The invention is therefore embodied with a compensating device able to compensate the load acting on upper bearings of shafts of rolls supported at only one end on rolling stands, such rolls comprising shafts having at least two bearings, an upper bearing and a lower bearing, the device being characterized in that it comprises springs able to provide a resiliently yielding constraint between such bearings.

We shall now describe some embodiments of the invention as a non-restrictive example with the help of the attached figures:

FIG. 1 shows a preferred embodiment of the invention applied to a roll of a rolling stand;

FIG. 2 shows a rolling stand with rolls supported at only one end so as to provide a better general picture of the invention;

FIGS. 3a and 3b show the behavior of the embodiment of FIG. 1, both without load and under load;

FIGS. 4a and 4b show a variant with springs introduced into the bearing from below;

FIG. 5 gives a detail of FIG. 1;

FIG. 6 gives a plan view of a section of the bearing of FIG. 1.
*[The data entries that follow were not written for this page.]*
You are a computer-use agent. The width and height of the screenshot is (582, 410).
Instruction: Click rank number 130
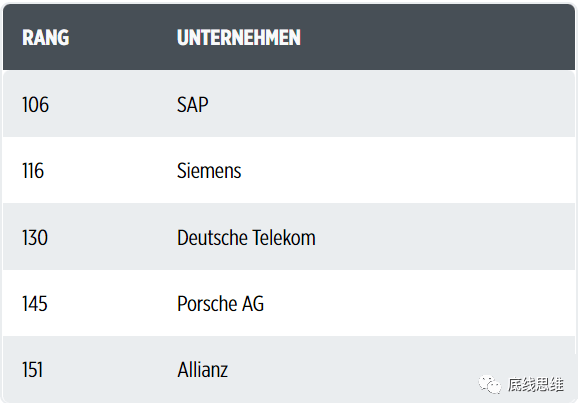(x=35, y=237)
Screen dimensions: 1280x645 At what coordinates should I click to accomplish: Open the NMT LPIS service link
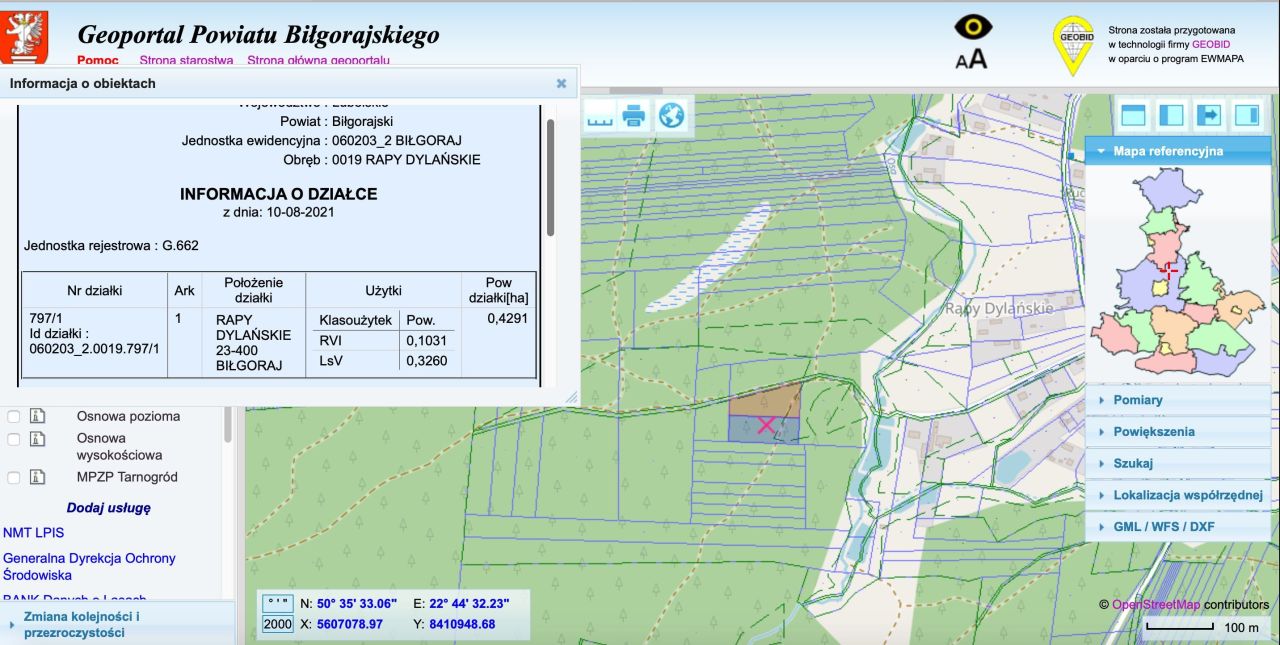point(34,533)
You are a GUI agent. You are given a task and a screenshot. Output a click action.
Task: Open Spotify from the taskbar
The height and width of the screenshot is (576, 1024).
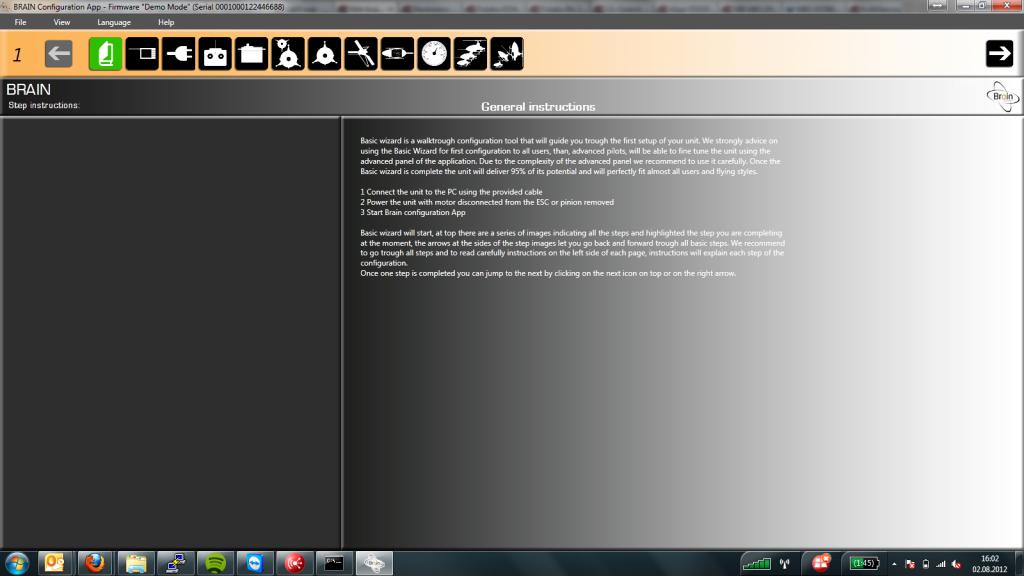[x=214, y=563]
In FIG. 1 a rolling roll 10 comprises a shaft 11 supported in this example by a housing 12 of a rolling stand by means of an upper bearing 13 and lower bearing 14, such bearings 13-14 being united by a substantially rigid half-sleeve element 15.

This embodiment has been employed in this case to enable motion to be taken by a toothed wheel 22 solidly fixed to the shaft, but in other known embodiments it is possible to arrange for the toothed wheel 22 to be supported at one end below the lower bearing 14, with the two bearings 14-13 forming one single whole, preferably with two separate bearing brasses, upper and lower, supporting the shaft 11.

An adjustment screw 16 can be seen and cooperates with the upper bearing 13 and serves to rotate the bearings 13-14 so as to adjust axially the distance between the rolls 10.

FIG. 2 gives a diagrammatic view of a stand 18 which bears the rolls 10 and to which the invention is applied. This view shows both the rolling rolls 10 with the respective bearings 13-14 and a housing 12 of the stand.

The area to which the invention is applied is surrounded by a circle of dashes, FIG. 2 being provided merely to give a general picture of the area of application of the invention.

With reference again to FIG. 1, it is possible to see how the upper bearing 13, which is slightly rounded on its outer surface, is connected to the rigid half-sleeve element 15 by a connection which is partially resilient.

In fact, the upper bearing 13 is connected to the rigid half-sleeve element 15 by connecting screws 19, under the heads of which are lodged cup springs or Belleville springs 20.

This embodment is shown in detail in FIG. 5, in which the upper bearing 13 can be seen to be united to the rigid half-sleeve element 15 by means of the above connecting screw 19; FIG. 5 shows also the springs 20, cup springs or Belleville springs in this example, which form the resilient compensating element according to the invention.

FIG. 6 gives a view of a section of the upper bearing 13. Through holes 21 for passage of the various screws 19 and also a bearing brass 17 positioned in the upper bearing are evident.

FIGS. 3a and 3b illustrate the behavior of the embodiment of FIG. 1 when under load. FIG. 3a gives a diagram of the embodiment of FIG. 1 in which the outer curvature or swelling of the upper bearing 13 has been exaggerated. It is possible to see that under normal conditions the upper bearing 13 thus shown in this diagram is rested at its lower end on the top of the rigid half-sleeve element 15 and is constrained against the same by the screws 19 and cup or Belleville springs 20.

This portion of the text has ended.